Tuesday, 9 September 2008

Hollywood Babble On & On #163: NBC is singing to a new iTune

A tip of my hat to Nikki Finke for this post about how NBC is coming back to iTunes after a very noisy and acrimonious split.

To sum it all up, Jeff Zucker, NBC-Universal's grand poobah, had some problems with iTunes over issues of price, rights management, and other minutiae. However, instead of going the true capitalist route and having a chummy little negotiation with the folks at Apple where a mutually beneficial solution could be arrived at, he went the route of the 4 year old, grabbing all his toys, as in shows, and going home.

That's not how a CEO should act. Many do act that way, but they shouldn't. A CEO should understand not only the position of their company, but also of their competitors, their markets, and most importantly, themselves.

A person in Zucker's position shouldn't say something like: he will "destroy the industry" unless "we take control" of something as massively successful as iTunes. Especially when your own company, which once dominated the ratings, is now in fourth place, and by the looks of the fall season, will soon be jealous of the CW network.

When you're in that position, basically bent over a barrel, you don't have the luxury of temper tantrums, and you definitely do not have the luxury of making enemies. Especially enemies as big, powerful, and fast growing as iTunes.

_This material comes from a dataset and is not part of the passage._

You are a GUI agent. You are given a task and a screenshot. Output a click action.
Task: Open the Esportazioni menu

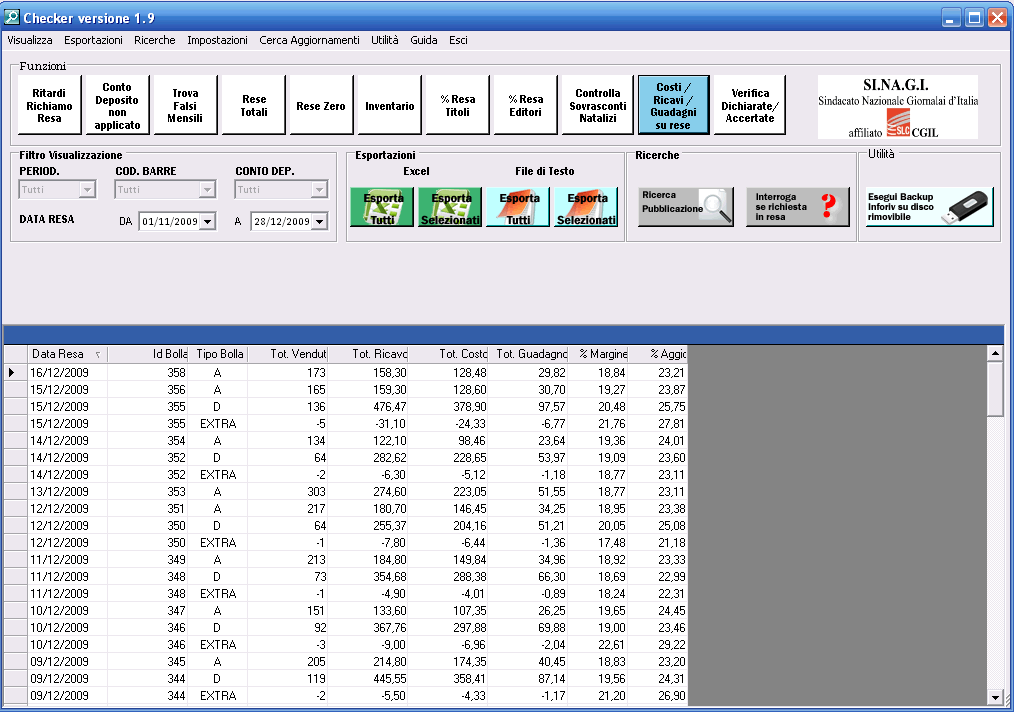click(93, 40)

Because when you do, and your attempts to market your new product on shows people don't watch don't help sell your iTunes substitute, you better break out your bib, because you're going to eat a big heaping plate of crow for dinner.

I discussed the qualities that make a good mogul in a previous post. In that post I said that a good mogul had to be part Coach, part General, part Diplomat, part Explorer, and part Monk. To boil it down you must inspire, lead, convince, discover, and, last but not least, eschew the temptations of ego and power.

Don't do that, and you'll find yourself, hat in hand, in front of those you have offended, begging to be let back in the game.

And that doesn't bode well, for the company, or its CEO.